# Paginatekst:
Tempel van Salomo

Uit Christipedia

De tempel van Salomo is het door koning Salomo van Israël gebouwde eerste stenen huis van God op aarde. Het heiligdom heeft bijna 400 jaar bestaan (ca. 960 - 588 v.C.)

Opdracht en voorbereiding. De tempel werd door Salomo gebouwd, nadat zijn vader David de voorbereidingen had getroffen en aan zijn zoon de bouw had opgedragen.

Plaats. Deze tempel werd door Salomo op de berg Moria gebouwd, op de dorsvloer van de Ornan. Van de plek had koning David gezegd:

1Kr 22:1 ... Dit hier is het huis van de HEERE God, en dit is het brandofferaltaar voor Israël. (HSV)

2Kr 3:1  Toen begon Salomo het huis van de HEERE te bouwen, in Jeruzalem, op de berg Moria, waar [de HEERE] aan zijn vader David verschenen was, op de plaats die David bepaald had, op de dorsvloer van Ornan, de Jebusiet. (HSV)

De tempel stond op een plein van 500 x 500 el (ongeveer 250 x 250 meter). De noordwest-hoek ervan is opgegraven.[1] Binnen dit gebied staat nu het islamitische koepelheiligdom.

Model. De tempel werd gebouwd naar het model van de Tabernakel, maar op vergrote schaal.

Bouwtijd. De bouw van het Godshuis begon in het vierde jaar van Salomo's regering, ca. 967 v.C.

2Kr 3:2 Hij begon nu te bouwen in de tweede maand, op de tweede [dag], in het vierde jaar van zijn koninkrijk.

De bouw duurde zeven jaren.

Omvang. Het tempelhuis was 60 ellen (c. 30 meter) lang, 20 ellen (c. 10 meter) breed en 30 ellen (c. 15 meter) hoog (1 Kon. 6:2).

# Oefenopgaven:
1 – Neem uit de tekst over de tempel van Salomo het gedeelte woordelijk over dat opent met de woorden "Model. De tempel" en sluit met "duurde zeven jaren.".
2 – Som alle regels uit de records op waarin de tekenreeks "field" voorkomt, waarbij onderscheid tussen hoofdletters en kleine letters van belang is.

# Records:
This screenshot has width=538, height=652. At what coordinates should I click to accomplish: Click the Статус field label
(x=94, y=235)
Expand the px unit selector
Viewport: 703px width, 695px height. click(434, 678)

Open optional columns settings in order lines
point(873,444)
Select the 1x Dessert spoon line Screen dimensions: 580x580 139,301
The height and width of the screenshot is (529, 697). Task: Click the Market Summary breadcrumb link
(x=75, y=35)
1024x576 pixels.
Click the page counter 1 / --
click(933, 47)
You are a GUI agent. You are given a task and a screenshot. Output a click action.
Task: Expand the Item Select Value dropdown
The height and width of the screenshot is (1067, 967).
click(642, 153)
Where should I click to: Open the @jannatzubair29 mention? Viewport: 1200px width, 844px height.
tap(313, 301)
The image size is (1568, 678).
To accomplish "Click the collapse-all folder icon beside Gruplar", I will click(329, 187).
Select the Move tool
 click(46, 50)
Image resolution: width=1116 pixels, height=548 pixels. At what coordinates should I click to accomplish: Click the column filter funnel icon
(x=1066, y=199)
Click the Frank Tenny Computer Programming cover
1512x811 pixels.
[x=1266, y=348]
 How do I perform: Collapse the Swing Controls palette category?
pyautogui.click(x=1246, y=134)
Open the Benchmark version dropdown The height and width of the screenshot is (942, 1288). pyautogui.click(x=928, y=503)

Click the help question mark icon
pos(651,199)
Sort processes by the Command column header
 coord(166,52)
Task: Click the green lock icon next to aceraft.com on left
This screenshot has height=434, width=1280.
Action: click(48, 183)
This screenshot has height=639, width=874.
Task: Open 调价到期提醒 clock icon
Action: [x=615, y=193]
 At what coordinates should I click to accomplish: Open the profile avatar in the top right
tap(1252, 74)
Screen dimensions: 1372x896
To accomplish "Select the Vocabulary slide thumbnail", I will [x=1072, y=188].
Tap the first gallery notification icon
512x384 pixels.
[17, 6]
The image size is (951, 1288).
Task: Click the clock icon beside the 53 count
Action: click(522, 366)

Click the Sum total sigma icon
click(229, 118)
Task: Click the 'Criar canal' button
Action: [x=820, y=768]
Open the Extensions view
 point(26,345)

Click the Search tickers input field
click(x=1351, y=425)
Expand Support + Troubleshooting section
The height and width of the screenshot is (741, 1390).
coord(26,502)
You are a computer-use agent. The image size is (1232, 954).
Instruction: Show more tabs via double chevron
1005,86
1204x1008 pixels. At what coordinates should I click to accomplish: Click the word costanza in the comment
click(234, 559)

# Uitgewerkte opgaven:
1 –
Model. De tempel werd gebouwd naar het model van de Tabernakel, maar op vergrote schaal.

Bouwtijd. De bouw van het Godshuis begon in het vierde jaar van Salomo's regering, ca. 967 v.C.

2Kr 3:2 Hij begon nu te bouwen in de tweede maand, op de tweede [dag], in het vierde jaar van zijn koninkrijk.

De bouw duurde zeven jaren.

2 –
This screenshot has width=538, height=652. At what coordinates should I click to accomplish: Click the Статус field label
Click the Search tickers input field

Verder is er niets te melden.